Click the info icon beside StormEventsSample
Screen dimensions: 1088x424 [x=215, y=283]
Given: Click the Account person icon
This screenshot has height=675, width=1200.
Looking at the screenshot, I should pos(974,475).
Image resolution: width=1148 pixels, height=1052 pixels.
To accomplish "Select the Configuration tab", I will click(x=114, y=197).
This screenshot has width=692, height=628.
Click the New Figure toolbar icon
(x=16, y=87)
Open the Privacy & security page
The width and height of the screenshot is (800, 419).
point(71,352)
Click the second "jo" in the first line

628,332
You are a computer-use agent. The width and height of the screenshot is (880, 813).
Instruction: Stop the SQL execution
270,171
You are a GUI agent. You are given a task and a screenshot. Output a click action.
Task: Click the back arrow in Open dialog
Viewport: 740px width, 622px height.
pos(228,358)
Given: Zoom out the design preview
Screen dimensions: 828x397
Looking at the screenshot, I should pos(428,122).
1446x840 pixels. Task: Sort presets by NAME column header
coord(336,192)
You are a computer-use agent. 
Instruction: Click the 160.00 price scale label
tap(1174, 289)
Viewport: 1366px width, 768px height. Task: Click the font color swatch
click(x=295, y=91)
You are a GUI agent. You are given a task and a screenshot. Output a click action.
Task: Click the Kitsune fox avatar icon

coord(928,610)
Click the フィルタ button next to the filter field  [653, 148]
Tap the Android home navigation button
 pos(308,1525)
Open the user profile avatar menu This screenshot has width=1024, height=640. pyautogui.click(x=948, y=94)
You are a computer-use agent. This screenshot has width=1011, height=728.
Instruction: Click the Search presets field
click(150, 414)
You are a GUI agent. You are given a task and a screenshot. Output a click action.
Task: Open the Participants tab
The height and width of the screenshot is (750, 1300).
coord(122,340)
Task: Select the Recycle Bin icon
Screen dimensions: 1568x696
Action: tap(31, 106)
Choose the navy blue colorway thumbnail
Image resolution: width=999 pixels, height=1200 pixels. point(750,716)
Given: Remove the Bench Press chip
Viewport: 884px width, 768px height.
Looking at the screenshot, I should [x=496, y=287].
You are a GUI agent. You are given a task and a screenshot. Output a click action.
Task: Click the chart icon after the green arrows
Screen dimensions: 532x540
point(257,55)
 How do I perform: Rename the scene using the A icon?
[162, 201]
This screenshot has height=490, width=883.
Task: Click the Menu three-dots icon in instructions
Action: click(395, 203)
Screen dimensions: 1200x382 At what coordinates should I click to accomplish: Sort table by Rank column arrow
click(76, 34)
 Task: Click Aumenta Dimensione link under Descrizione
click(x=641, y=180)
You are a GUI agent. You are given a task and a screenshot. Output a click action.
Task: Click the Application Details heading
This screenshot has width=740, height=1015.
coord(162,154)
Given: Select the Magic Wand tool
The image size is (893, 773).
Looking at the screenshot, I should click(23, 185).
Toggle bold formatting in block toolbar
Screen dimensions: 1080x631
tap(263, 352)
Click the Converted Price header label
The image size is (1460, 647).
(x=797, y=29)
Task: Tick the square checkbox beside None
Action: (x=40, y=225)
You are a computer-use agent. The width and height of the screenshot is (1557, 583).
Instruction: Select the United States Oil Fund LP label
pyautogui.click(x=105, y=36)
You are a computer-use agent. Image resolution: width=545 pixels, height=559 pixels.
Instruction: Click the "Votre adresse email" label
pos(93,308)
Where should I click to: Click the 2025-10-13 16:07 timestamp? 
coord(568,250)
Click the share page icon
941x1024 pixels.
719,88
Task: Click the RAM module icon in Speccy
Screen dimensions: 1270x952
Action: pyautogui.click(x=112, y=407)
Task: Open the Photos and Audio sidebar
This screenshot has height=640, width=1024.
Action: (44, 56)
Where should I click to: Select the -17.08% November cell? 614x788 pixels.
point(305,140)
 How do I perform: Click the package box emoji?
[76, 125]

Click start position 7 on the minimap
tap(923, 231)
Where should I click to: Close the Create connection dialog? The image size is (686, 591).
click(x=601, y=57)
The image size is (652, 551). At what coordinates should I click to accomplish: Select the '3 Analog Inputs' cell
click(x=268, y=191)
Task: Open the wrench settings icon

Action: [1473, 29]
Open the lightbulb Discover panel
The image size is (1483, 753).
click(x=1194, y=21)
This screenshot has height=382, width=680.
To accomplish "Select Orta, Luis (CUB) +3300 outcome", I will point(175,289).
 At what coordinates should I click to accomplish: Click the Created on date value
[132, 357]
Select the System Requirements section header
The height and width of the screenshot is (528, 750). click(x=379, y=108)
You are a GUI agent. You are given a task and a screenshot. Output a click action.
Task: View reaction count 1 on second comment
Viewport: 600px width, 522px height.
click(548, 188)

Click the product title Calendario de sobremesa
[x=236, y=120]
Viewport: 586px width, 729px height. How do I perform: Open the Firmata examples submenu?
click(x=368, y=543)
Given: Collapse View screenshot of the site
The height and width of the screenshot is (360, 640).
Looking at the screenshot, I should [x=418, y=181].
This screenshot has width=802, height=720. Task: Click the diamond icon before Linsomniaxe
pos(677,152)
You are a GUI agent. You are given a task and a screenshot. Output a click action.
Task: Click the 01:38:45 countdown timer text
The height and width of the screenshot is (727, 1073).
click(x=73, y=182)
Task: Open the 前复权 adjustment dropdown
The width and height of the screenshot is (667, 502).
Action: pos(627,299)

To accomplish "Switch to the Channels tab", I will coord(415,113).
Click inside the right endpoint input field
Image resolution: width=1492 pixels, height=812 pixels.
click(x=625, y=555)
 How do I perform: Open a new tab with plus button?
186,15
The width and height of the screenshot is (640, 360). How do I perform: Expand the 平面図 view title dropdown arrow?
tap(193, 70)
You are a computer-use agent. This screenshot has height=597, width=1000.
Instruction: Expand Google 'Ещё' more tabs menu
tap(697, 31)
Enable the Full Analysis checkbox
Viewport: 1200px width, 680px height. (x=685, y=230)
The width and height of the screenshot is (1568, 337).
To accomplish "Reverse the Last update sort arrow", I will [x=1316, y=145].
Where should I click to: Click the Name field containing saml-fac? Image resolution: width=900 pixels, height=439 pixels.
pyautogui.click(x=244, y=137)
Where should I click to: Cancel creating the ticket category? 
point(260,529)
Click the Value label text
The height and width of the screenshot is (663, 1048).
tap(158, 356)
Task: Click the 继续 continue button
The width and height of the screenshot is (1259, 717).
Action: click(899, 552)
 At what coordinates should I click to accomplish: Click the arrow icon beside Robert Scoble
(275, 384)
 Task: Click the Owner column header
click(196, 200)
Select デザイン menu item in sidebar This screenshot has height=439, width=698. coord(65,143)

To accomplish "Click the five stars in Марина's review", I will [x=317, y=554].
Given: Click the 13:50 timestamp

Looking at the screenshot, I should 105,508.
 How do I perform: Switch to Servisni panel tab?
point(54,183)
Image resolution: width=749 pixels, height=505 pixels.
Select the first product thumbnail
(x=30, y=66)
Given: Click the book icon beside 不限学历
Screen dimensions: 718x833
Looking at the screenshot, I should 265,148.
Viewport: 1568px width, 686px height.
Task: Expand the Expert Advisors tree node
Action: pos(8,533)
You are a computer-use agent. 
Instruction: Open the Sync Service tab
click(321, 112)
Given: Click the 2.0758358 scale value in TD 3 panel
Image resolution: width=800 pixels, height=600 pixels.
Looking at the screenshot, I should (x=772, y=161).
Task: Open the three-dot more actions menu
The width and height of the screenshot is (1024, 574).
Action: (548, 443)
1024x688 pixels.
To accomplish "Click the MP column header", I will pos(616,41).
==================================================
**DIRECTIONS FOR THIS TASK:** Filter the entries down to the lines containing "computer". Copy each of those lines.

**SOLUTION TO THE PROBLEM:**
You are a computer-use agent. The width and height of the screenshot is (880, 813).
You are a computer-use agent. 
You are a computer-use agent. This screenshot has width=1011, height=728.
You are a computer-use agent. The width and height of the screenshot is (1557, 583).
You are a computer-use agent. Image resolution: width=545 pixels, height=559 pixels.
You are a computer-use agent. This screenshot has height=597, width=1000.
You are a computer-use agent. 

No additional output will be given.